A kind of processing method of the text representation based on bag of words
Technical field
The invention belongs to computer application field, the processing side of more particularly to a kind of text representation based on bag of words Method.
Background technology
At present, text-processing has been widely used in every field, and in general to text, it is necessary to be segmented, gone Stop words, low-frequency word, feature selecting, text is then represented, finally carry out classification processing.Different countries are for text-processing Research, acquired achievement are equally inconsistent.Relative to other countries, China falls behind relatively to the research and probe of text-processing, rises Step is also than later.
Word segmentation processing, due to having space as nature delimiter between English word, therefore no longer need to segment.However, When computer disposal Chinese text, it is necessary first to text is segmented, automatic word segmentation is to need computer will according to the meaning of one's words Sentence cutting is rational word.When handling natural language, be all using word as minimum unit, participle it is accurate Property directly affects the quality of text classification.
Feature selecting, if representing the text with all Feature Words in text, then the dimension of feature space is usual More than 100,000, the space of such higher-dimension can make computational efficiency very low, or even can not complete to calculate.In fact, have in the text The contribution of a little words is very weak, as adverbial word " " can all occur in nearly all text, can not as the feature of particular text, because This it is nonsensical to ensuing classification.Therefore need to choose the word that can represent text from text and form new feature Space, so as to reach the purpose of dimensionality reduction.
Text representation, the text of human intelligible is character encoding forms, and computer architecture is binary coded form, text The effect of this expression is how text code to be converted into computer code, and enables a computer to carry out text message Calculate.The selection of text representation directly influences the effect of text classification.Conventional text representation model is vector space model. But it is zero to have the weights of many Feature Words in vector space model, it is not so preferable to cause classifying quality, and the present invention proposes The feature weight in vector space model is changed, improves the degree of accuracy of classification.

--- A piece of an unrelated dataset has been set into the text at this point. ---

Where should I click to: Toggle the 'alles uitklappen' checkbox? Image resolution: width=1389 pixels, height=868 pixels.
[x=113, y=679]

Term vector is to expect to obtain the vector representation of each word with neutral net Natural Language Processing Models training text, Approach application for being called Word2Vec neutral net language model of Google's exploitation, this method can catch linguistic context letter Compressed data scale while breath.Word2Vec actually includes two kinds of different methods:Continuous Bag of Words And Skip-gram (CBOW).CBOW target is based on context to predict the probability of current term.Skip-gram just phases Instead:The probability of context (as shown in Figure 2) is predicted according to current term.Both approaches all by the use of artificial neural network as Their sorting algorithm.Originally, each word is a random N-dimensional vector.After training, the algorithm using CBOW or Person Skip-gram method obtains the optimal vector of each word.These present term vectors have captured the letter of context Breath, it can be used for predicting the heartbeat conditions of unknown data.

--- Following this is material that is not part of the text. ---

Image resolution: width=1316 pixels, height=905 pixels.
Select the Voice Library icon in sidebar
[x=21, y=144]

The content of the invention
In order to solve the problems, such as text representation during prior art text-processing, the accuracy of text classification is improved.This Invention provides a kind of processing method of the text representation based on bag of words, utilization space vector model bluebeard compound of the present invention to The method of amount establishes text model, so as to whole text document carry out classification processing, improves the accuracy of classification.This hair Bright technical scheme is:
The first step, pretreatment;
Text data set is segmented, goes stop words, removes low-frequency word, then carries out Feature Words selection;
Second step, text data set after pretreatment, is represented with bag of words;Described bag of words be with TFIDF (term frequency-inverse document frequency) is the text representation model of weight;
3rd step, text data set after pretreatment, train to obtain word with neutral net Natural Language Processing Models Vector;
4th step, the similitude of the term vector obtained according to the 3rd step change the Feature Words for the bag of words that second step obtains Weight, obtain new text representation model.In the TFIDF weight matrix of the vector space model, each feature is corresponding special One-dimensional in sign space, each text representation represents a Feature Words into a line in matrix, each row.Had in this matrix The TFIDF weighted values of many Feature Words are zero, and these feature weights for being zero influence the effect of classification.It is zero for some , the item that this is zero is changed according to the TFIDF values of the similitude of the term vector of neural metwork training word similar in n. Concrete modification mode is:The TFIDF obtained for second step is the text representation model of weight, its corresponding feature weight matrix Certain a line in some Feature Words t, if its feature weight WtIt is zero;
A kind of situation, then feature weight WtWith Feature Words t close word t1, t2, t3..., tnWeight Wt1, Wt2, Wt3..., WtnCarry out approximate representation Wt, the similarity threshold m that the quantity n of similar word passes through controlling feature word size controls.
Wherein, S(t,tn)In be characterized word t and Feature Words tn similarity.
Another situation, then feature weight WtWith Feature Words t close word t1, t2, t3..., tnIn most close word weight WiCarry out approximate representation Wt
Wt=Wi*S(t,i) (2)
Wherein, S(t,i)In be characterized word t and Feature Words i similarity.
Further, for less data set, text data set after pretreatment is replicated n times, n is positive integer, For the size of dilated data set, then train with neutral net Natural Language Processing Models to obtain term vector, it is so obtained Term vector effect is more excellent.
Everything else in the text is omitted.